Exercise goal -
Would you transcribe the line that holds "Instruction: Click the", plus every line beneath it through the end of the data, exactly and with nothing added?

··· Provided material

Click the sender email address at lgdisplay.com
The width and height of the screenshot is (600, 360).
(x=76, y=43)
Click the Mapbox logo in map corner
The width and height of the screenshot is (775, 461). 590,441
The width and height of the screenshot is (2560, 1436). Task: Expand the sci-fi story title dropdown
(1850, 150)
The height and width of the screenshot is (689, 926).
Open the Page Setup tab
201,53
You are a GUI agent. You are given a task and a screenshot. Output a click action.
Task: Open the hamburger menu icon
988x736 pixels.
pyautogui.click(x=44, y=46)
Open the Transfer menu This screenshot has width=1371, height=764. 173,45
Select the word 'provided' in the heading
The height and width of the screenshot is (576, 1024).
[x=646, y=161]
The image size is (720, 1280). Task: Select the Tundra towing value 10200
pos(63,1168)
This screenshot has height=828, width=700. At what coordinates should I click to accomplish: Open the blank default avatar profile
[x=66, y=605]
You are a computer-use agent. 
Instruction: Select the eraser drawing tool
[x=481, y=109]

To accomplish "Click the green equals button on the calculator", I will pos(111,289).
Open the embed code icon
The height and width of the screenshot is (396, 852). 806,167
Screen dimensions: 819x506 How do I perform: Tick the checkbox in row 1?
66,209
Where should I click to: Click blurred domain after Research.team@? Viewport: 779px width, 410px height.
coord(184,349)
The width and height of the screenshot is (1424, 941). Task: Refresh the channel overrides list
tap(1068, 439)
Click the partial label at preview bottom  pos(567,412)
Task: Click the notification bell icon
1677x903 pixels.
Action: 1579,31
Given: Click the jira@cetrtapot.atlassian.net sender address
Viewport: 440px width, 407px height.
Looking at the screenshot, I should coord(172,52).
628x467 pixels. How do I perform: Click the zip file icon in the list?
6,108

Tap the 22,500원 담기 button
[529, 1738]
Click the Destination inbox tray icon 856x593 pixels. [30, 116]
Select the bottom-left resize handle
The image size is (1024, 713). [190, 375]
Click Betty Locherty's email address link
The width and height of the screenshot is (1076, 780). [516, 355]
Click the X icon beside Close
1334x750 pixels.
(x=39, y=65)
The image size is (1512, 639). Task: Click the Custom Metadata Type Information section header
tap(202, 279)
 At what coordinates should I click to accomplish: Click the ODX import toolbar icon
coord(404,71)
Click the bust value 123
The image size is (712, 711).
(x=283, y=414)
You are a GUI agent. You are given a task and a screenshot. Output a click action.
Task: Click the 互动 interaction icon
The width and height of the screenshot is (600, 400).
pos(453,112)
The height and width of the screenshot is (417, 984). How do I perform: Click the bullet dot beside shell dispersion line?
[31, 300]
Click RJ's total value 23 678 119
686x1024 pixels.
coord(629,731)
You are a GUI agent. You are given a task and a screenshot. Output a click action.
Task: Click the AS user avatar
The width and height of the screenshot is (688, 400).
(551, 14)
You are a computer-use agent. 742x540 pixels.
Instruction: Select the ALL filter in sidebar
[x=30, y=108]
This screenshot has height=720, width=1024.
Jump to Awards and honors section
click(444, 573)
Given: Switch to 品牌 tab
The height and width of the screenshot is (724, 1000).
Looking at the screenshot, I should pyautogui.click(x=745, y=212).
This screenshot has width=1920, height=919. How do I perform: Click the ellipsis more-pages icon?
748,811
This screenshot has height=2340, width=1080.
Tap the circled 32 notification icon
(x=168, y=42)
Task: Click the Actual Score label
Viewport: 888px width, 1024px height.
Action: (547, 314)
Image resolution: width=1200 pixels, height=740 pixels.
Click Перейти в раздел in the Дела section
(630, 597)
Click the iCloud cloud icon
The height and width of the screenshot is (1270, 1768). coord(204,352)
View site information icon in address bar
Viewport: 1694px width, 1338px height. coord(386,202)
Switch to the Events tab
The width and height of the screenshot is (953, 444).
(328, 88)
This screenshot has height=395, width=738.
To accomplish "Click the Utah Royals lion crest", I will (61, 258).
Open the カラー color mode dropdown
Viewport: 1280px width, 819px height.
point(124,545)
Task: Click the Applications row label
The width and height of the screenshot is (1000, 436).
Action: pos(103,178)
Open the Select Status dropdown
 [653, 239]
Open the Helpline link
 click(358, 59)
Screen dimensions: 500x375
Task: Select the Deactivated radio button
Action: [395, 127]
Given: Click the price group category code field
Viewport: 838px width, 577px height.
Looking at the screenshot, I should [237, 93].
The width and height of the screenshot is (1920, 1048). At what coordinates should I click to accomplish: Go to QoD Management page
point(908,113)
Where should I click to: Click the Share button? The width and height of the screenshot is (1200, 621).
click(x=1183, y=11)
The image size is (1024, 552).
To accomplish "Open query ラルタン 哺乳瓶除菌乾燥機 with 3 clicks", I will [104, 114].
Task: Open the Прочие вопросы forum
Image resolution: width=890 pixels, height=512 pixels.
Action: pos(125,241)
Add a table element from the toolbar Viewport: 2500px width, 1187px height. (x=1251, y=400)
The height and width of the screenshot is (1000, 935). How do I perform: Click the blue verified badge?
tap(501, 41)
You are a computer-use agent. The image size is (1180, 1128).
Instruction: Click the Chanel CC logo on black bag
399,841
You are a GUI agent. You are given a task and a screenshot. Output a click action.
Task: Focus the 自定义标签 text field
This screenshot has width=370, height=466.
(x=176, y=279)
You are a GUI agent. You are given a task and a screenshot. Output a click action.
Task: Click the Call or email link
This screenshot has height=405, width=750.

······

Answer for this exercise -
Instruction: Click the Chanel CC logo on black bag
399,841
You are a GUI agent. You are given a task and a screenshot. Output a click action.
Task: Focus the 自定义标签 text field
This screenshot has width=370, height=466.
(x=176, y=279)
You are a GUI agent. You are given a task and a screenshot. Output a click action.
Task: Click the Call or email link
This screenshot has height=405, width=750.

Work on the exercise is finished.